A Day With the Dutch

Open-loop geothermal heating systems, unconventional increased disease risk resulting rising temps and how to build adaptive capacity into building infrastructure are among the things I heard during the Holland Climate House’s “Cities and Climate Change” series of events today.

There were a few things I found to be directly applicable to Alma and the surrounding community:

– The open loop geothermal systems are many times more effective than conventional closed loop systems that most people have installed when they get a geothermal heating system. The difference between the two is that, rather than having a treated and sealed amount of water piped below a building to be either warmed or cooled by exposure to groundwater and then pumped back up to the house in a circulated manner over and over again, the open loop systems pipe  water directly from the ground, circulate it around the building, and then pump it back into the ground. Matthijs Bonte, the geohydrologist who gave the talk, said the systems should not be used next to wells because of increased risks of contamination from surface pollutants. When I heard this, I instantly thought that these systems are perfect for large scale adaptation in areas where people already do not drink the water. If and when the town of St. Louis, who’s water is contaminated by residual poison from the Velsicol Chemical Company,  gets a new source of drinking water I believe you could some large scale retrofitting projects incorporating the systems and saving tons of energy on the way. If not St. Louis, there are more places in the state where the water should not be consumed.

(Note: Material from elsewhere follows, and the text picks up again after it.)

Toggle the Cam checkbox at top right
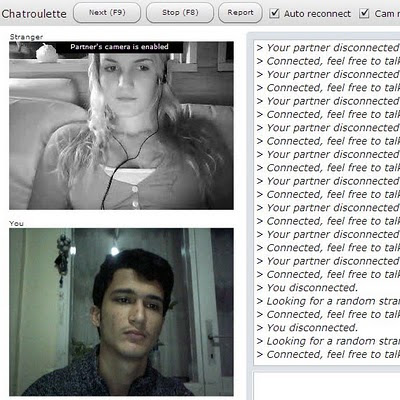The image size is (400, 400). click(x=364, y=13)
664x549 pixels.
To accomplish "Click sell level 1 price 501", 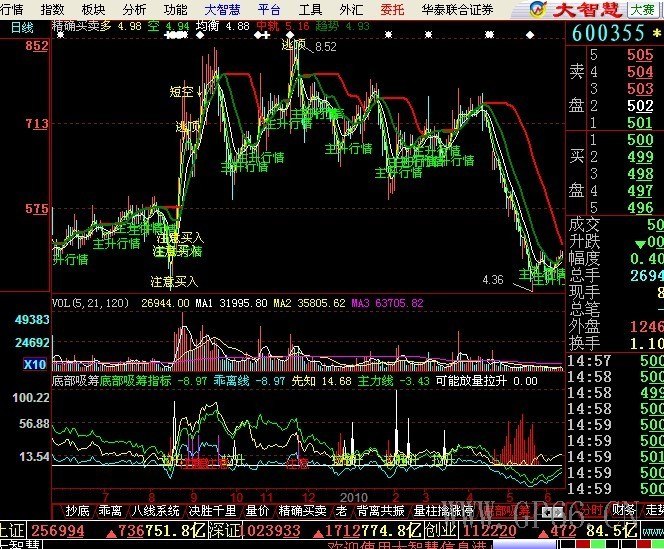I will click(x=640, y=123).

– From Patrick Smeets of the KWR Watercycle Research Institute, I learned how the risks to exposure to water bourne pathogens is magnified by everything climate change has to offer. I already knew higher temps meant higher rates of bacteria in water, but did not think about how drought concentrates levels of  water borne vectors while simultaneously  reducing the number and quality of available water sources. Increased rain, however, means more runoff into rivers and groundwater, and with all the CAFO’s in the area, that means even higher chances of getting exposed. Smeets cited data that showed correlation between water borne sickness and heavy rainfall events, which he attributes to people getting sick from drinking well water that the ground was unable to properly ‘clean’ because it was over-saturated already. Smeets also showed how cooling systems like air conditioners that aerosol-ize water droplets spread disease because they take in all the air around them including what people cough into them. They are also usually quite wet and no one ever thinks to clean them out, which is gross.

– Adaptation was the theme behind several of the sessions, where some eye opening statistics were cited. Peter Bosch said few people give consideration to the idea that climate change does not just stop after 100 years (where most model projections typically stop) and that what is built today is going to be affected then. Chris Geurts said the logic behind the way in which we construct buildings is inherently flawed because it takes into account only today’s environment and weather, short term economic costs, and give little consideration to the facts that building typically stands for 50 to 100 years and has many owners and purposes in that time. Pauline Hartog said that 40 percent of the buildings in the world, which were mostly built in the post-WW2 boom, will need to be replaced in the next 25 years. Geurts also cited studies saying energy and building efficiency is typically 25 percent lower than the contractor states on the paperwork when a project is completed.

Today I also read a little bit and watched a film during one of the Holland Climate House sessions:

At the COP15 Climate Thinkers blog, there is an entry by Senator Christine Milne, Deputy Leader of the Australian Green Party, that points out a good communicative reason why little action on the global scale has been taken, and what must be done to change the language of climate change

From “Crisis rhetoric has to be matched with crisis action”:

One of the many problems we face in driving political ambition is that some scientists who privately warn that we must make very deep cuts very fast, in public allow themselves to become what they call “pragmatic”. They temper their advice because they fear that honest advice will be seen as politically impossible and will thus be ignored or ridiculed. I say to those scientists, have courage. If you do not, there is no chance at all that the necessary targets will be adopted. You will become part of the problem not part of the solution.

Connecting Delta Cities, is the film I watched and got a copy of  about  partnerships to develop climate adaptive capacity in Jakarta, New York City, Rotterdam and Alexandria.